Each entry below should be printed exactly as given.

========

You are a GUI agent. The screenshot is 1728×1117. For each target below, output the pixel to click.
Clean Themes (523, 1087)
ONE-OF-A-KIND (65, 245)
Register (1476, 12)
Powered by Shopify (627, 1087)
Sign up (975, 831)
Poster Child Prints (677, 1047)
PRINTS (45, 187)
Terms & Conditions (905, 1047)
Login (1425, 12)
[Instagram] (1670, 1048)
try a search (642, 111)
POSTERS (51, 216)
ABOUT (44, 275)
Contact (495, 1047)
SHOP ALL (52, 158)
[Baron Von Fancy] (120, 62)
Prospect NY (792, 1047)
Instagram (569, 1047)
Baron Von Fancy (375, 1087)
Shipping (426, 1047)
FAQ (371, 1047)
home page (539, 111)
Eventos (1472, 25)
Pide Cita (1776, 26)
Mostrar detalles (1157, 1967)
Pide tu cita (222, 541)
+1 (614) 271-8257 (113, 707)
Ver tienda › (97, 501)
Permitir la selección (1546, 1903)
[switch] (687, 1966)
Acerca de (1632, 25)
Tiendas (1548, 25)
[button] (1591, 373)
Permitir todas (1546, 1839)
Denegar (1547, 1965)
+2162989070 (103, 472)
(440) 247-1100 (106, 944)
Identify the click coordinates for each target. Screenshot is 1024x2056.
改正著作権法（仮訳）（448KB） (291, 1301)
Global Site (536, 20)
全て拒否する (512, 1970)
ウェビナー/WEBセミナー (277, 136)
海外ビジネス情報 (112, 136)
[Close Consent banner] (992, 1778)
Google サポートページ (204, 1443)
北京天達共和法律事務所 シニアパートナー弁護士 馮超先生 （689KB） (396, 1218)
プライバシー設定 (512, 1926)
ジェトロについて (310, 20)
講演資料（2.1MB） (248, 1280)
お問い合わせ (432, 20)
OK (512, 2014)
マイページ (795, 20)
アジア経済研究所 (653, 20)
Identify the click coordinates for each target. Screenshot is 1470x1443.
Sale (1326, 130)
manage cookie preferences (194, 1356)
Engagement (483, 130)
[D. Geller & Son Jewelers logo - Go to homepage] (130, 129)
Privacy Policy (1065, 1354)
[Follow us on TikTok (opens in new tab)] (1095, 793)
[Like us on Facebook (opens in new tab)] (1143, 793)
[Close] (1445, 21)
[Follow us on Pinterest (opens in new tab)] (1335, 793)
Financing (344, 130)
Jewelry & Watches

========

## SOLVED EXERCISE
You are a GUI agent. The screenshot is 1728×1117. For each target below, output the pixel to click.
Clean Themes (523, 1087)
ONE-OF-A-KIND (65, 245)
Register (1476, 12)
Powered by Shopify (627, 1087)
Sign up (975, 831)
Poster Child Prints (677, 1047)
PRINTS (45, 187)
Terms & Conditions (905, 1047)
Login (1425, 12)
[Instagram] (1670, 1048)
try a search (642, 111)
POSTERS (51, 216)
ABOUT (44, 275)
Contact (495, 1047)
SHOP ALL (52, 158)
[Baron Von Fancy] (120, 62)
Prospect NY (792, 1047)
Instagram (569, 1047)
Baron Von Fancy (375, 1087)
Shipping (426, 1047)
FAQ (371, 1047)
home page (539, 111)
Eventos (1472, 25)
Pide Cita (1776, 26)
Mostrar detalles (1157, 1967)
Pide tu cita (222, 541)
+1 (614) 271-8257 (113, 707)
Ver tienda › (97, 501)
Permitir la selección (1546, 1903)
[switch] (687, 1966)
Acerca de (1632, 25)
Tiendas (1548, 25)
[button] (1591, 373)
Permitir todas (1546, 1839)
Denegar (1547, 1965)
+2162989070 (103, 472)
(440) 247-1100 (106, 944)
Identify the click coordinates for each target. Screenshot is 1024x2056.
改正著作権法（仮訳）（448KB） (291, 1301)
Global Site (536, 20)
全て拒否する (512, 1970)
ウェビナー/WEBセミナー (277, 136)
海外ビジネス情報 (112, 136)
[Close Consent banner] (992, 1778)
Google サポートページ (204, 1443)
北京天達共和法律事務所 シニアパートナー弁護士 馮超先生 （689KB） (396, 1218)
プライバシー設定 (512, 1926)
ジェトロについて (310, 20)
講演資料（2.1MB） (248, 1280)
お問い合わせ (432, 20)
OK (512, 2014)
マイページ (795, 20)
アジア経済研究所 (653, 20)
Identify the click coordinates for each target. Screenshot is 1470x1443.
Sale (1326, 130)
manage cookie preferences (194, 1356)
Engagement (483, 130)
[D. Geller & Son Jewelers logo - Go to homepage] (130, 129)
Privacy Policy (1065, 1354)
[Follow us on TikTok (opens in new tab)] (1095, 793)
[Like us on Facebook (opens in new tab)] (1143, 793)
[Close] (1445, 21)
[Follow us on Pinterest (opens in new tab)] (1335, 793)
Financing (344, 130)
Jewelry & Watches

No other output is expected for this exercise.